(PROBLEM DETAILS) Copy each entry below exactly.

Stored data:
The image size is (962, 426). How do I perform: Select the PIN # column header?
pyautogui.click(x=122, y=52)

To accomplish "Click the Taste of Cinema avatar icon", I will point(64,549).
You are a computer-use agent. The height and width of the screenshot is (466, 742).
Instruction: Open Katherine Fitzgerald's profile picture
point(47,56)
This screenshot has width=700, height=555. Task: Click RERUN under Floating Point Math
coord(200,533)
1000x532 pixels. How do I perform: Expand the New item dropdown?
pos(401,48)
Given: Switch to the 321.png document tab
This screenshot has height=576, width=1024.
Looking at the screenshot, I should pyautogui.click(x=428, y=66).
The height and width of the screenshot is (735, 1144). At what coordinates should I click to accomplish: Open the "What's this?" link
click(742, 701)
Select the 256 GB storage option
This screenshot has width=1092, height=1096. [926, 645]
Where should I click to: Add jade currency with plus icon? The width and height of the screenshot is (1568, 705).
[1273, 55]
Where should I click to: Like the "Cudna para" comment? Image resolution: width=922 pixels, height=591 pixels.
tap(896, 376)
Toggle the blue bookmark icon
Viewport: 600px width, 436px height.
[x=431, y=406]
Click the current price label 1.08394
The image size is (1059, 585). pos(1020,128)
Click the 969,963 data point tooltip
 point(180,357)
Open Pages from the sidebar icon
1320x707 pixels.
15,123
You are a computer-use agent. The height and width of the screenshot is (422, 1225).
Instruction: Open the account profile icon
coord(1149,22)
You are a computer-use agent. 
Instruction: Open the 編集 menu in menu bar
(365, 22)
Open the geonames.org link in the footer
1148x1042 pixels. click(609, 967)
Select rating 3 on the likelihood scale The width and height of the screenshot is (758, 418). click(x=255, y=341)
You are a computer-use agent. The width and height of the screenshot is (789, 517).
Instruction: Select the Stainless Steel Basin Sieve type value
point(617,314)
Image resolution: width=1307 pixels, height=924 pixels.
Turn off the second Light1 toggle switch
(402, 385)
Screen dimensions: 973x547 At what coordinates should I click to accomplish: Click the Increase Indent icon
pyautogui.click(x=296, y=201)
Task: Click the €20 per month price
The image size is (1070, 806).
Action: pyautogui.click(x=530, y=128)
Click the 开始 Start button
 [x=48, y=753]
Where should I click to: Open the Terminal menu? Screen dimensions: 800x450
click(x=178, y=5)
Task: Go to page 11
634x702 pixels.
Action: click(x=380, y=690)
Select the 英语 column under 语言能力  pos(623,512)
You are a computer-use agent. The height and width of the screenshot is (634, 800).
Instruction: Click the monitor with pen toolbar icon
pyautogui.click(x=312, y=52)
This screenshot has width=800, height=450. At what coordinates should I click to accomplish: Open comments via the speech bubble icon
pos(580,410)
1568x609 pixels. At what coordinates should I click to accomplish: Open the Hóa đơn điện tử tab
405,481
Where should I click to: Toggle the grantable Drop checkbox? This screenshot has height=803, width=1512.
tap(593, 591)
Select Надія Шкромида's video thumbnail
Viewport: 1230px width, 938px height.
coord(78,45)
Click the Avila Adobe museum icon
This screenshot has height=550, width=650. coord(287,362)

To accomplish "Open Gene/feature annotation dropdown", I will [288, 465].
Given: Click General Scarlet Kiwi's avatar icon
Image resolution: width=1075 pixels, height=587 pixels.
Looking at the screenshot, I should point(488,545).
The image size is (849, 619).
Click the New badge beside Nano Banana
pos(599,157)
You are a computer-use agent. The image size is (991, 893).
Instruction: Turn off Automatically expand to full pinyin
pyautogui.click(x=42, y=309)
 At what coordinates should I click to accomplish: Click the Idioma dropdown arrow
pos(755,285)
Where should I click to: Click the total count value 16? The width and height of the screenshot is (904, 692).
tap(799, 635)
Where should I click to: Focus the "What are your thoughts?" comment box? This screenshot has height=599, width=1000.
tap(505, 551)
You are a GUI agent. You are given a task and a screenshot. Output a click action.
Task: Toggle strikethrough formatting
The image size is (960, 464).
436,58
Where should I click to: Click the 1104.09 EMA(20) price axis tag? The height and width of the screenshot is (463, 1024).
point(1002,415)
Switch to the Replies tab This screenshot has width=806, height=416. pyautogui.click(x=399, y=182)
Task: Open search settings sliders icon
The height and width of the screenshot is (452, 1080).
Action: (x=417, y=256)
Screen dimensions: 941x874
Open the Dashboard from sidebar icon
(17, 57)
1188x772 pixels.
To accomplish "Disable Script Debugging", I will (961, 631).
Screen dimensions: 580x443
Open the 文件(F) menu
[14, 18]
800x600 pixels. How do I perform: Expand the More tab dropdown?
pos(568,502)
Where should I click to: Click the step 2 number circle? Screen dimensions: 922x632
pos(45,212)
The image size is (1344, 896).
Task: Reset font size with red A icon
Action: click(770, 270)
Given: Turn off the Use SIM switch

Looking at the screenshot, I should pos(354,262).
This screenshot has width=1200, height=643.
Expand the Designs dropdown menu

(SOLUTION FOR THIS EXERCISE)
The image size is (962, 426). How do I perform: Select the PIN # column header?
pyautogui.click(x=122, y=52)

To accomplish "Click the Taste of Cinema avatar icon", I will point(64,549).
You are a computer-use agent. The height and width of the screenshot is (466, 742).
Instruction: Open Katherine Fitzgerald's profile picture
point(47,56)
This screenshot has width=700, height=555. Task: Click RERUN under Floating Point Math
coord(200,533)
1000x532 pixels. How do I perform: Expand the New item dropdown?
pos(401,48)
Given: Switch to the 321.png document tab
This screenshot has height=576, width=1024.
Looking at the screenshot, I should pyautogui.click(x=428, y=66).
The height and width of the screenshot is (735, 1144). At what coordinates should I click to accomplish: Open the "What's this?" link
click(742, 701)
Select the 256 GB storage option
This screenshot has width=1092, height=1096. [926, 645]
Where should I click to: Add jade currency with plus icon? The width and height of the screenshot is (1568, 705).
[1273, 55]
Where should I click to: Like the "Cudna para" comment? Image resolution: width=922 pixels, height=591 pixels.
tap(896, 376)
Toggle the blue bookmark icon
Viewport: 600px width, 436px height.
[x=431, y=406]
Click the current price label 1.08394
The image size is (1059, 585). pos(1020,128)
Click the 969,963 data point tooltip
 point(180,357)
Open Pages from the sidebar icon
1320x707 pixels.
15,123
You are a computer-use agent. The height and width of the screenshot is (422, 1225).
Instruction: Open the account profile icon
coord(1149,22)
You are a computer-use agent. 
Instruction: Open the 編集 menu in menu bar
(365, 22)
Open the geonames.org link in the footer
1148x1042 pixels. click(609, 967)
Select rating 3 on the likelihood scale The width and height of the screenshot is (758, 418). click(x=255, y=341)
You are a computer-use agent. The width and height of the screenshot is (789, 517).
Instruction: Select the Stainless Steel Basin Sieve type value
point(617,314)
Image resolution: width=1307 pixels, height=924 pixels.
Turn off the second Light1 toggle switch
(402, 385)
Screen dimensions: 973x547 At what coordinates should I click to accomplish: Click the Increase Indent icon
pyautogui.click(x=296, y=201)
Task: Click the €20 per month price
The image size is (1070, 806).
Action: pyautogui.click(x=530, y=128)
Click the 开始 Start button
 [x=48, y=753]
Where should I click to: Open the Terminal menu? Screen dimensions: 800x450
click(x=178, y=5)
Task: Go to page 11
634x702 pixels.
Action: click(x=380, y=690)
Select the 英语 column under 语言能力  pos(623,512)
You are a computer-use agent. The height and width of the screenshot is (634, 800).
Instruction: Click the monitor with pen toolbar icon
pyautogui.click(x=312, y=52)
This screenshot has width=800, height=450. At what coordinates should I click to accomplish: Open comments via the speech bubble icon
pos(580,410)
1568x609 pixels. At what coordinates should I click to accomplish: Open the Hóa đơn điện tử tab
405,481
Where should I click to: Toggle the grantable Drop checkbox? This screenshot has height=803, width=1512.
tap(593, 591)
Select Надія Шкромида's video thumbnail
Viewport: 1230px width, 938px height.
coord(78,45)
Click the Avila Adobe museum icon
This screenshot has height=550, width=650. coord(287,362)

To accomplish "Open Gene/feature annotation dropdown", I will [288, 465].
Given: Click General Scarlet Kiwi's avatar icon
Image resolution: width=1075 pixels, height=587 pixels.
Looking at the screenshot, I should point(488,545).
The image size is (849, 619).
Click the New badge beside Nano Banana
pos(599,157)
You are a computer-use agent. The image size is (991, 893).
Instruction: Turn off Automatically expand to full pinyin
pyautogui.click(x=42, y=309)
 At what coordinates should I click to accomplish: Click the Idioma dropdown arrow
pos(755,285)
Where should I click to: Click the total count value 16? The width and height of the screenshot is (904, 692).
tap(799, 635)
Where should I click to: Focus the "What are your thoughts?" comment box? This screenshot has height=599, width=1000.
tap(505, 551)
You are a GUI agent. You are given a task and a screenshot. Output a click action.
Task: Toggle strikethrough formatting
The image size is (960, 464).
436,58
Where should I click to: Click the 1104.09 EMA(20) price axis tag? The height and width of the screenshot is (463, 1024).
point(1002,415)
Switch to the Replies tab This screenshot has width=806, height=416. pyautogui.click(x=399, y=182)
Task: Open search settings sliders icon
The height and width of the screenshot is (452, 1080).
Action: (x=417, y=256)
Screen dimensions: 941x874
Open the Dashboard from sidebar icon
(17, 57)
1188x772 pixels.
To accomplish "Disable Script Debugging", I will (961, 631).
Screen dimensions: 580x443
Open the 文件(F) menu
[14, 18]
800x600 pixels. How do I perform: Expand the More tab dropdown?
pos(568,502)
Where should I click to: Click the step 2 number circle? Screen dimensions: 922x632
pos(45,212)
The image size is (1344, 896).
Task: Reset font size with red A icon
Action: click(770, 270)
Given: Turn off the Use SIM switch

Looking at the screenshot, I should pos(354,262).
This screenshot has width=1200, height=643.
Expand the Designs dropdown menu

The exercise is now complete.